**What you are asked to do**:
Write out each line of the material exactly as given, and drop the images.

**The data**:

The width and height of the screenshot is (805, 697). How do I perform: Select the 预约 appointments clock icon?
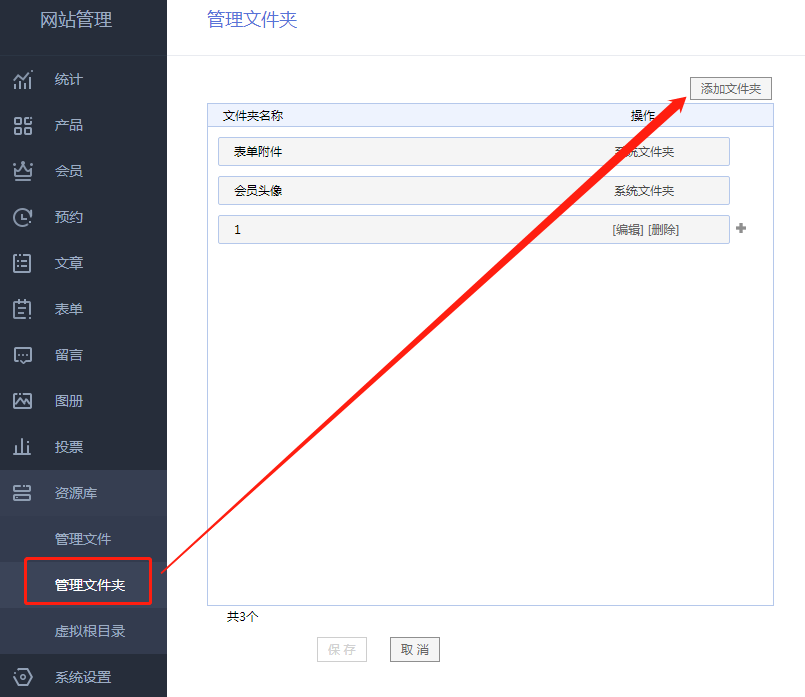pyautogui.click(x=22, y=217)
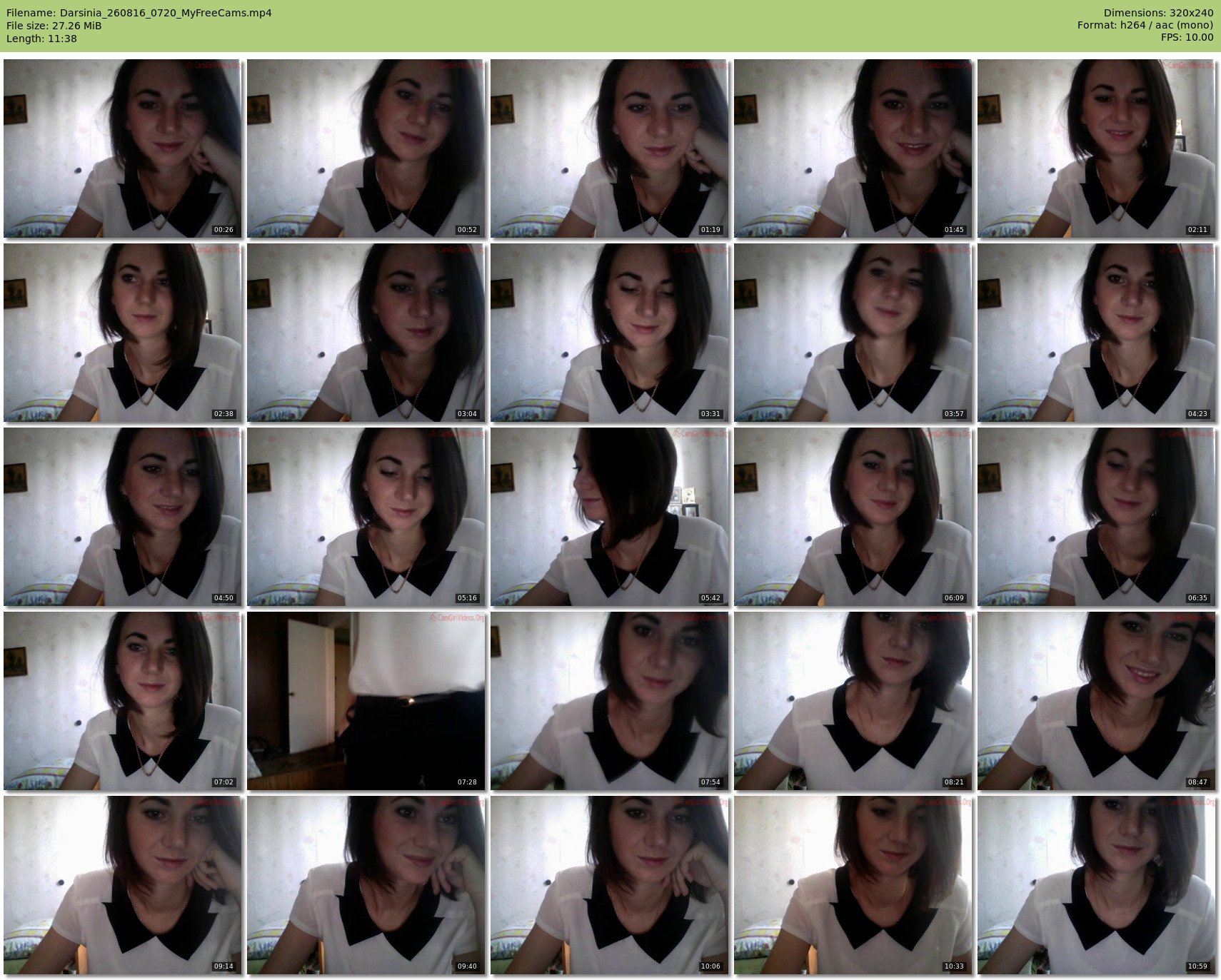Open the frame timestamped 09:14
The image size is (1221, 980).
tap(122, 885)
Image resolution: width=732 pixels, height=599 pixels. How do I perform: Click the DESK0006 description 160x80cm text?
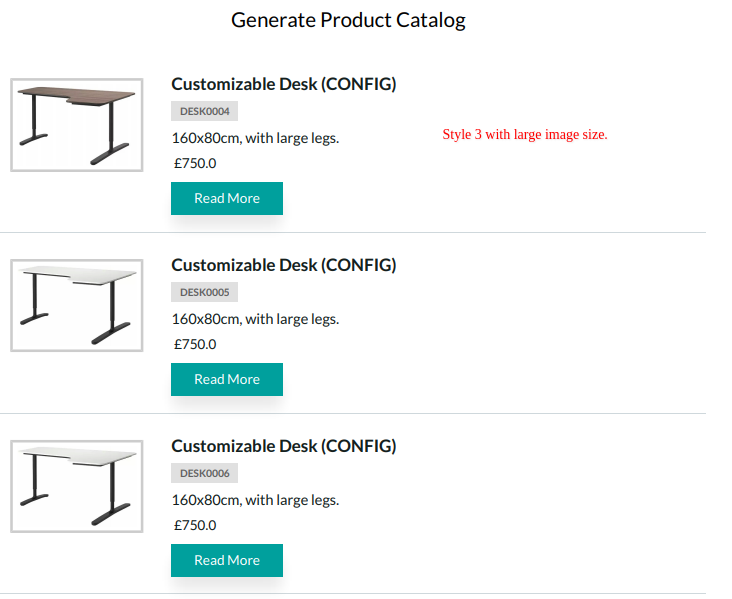click(x=255, y=500)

**Response to the task**:
The width and height of the screenshot is (805, 697). How do I perform: Select the 预约 appointments clock icon?
pyautogui.click(x=22, y=217)
Open the frame timestamped 09:14
The image size is (1221, 980).
tap(122, 885)
Image resolution: width=732 pixels, height=599 pixels. How do I perform: Click the DESK0006 description 160x80cm text?
click(x=255, y=500)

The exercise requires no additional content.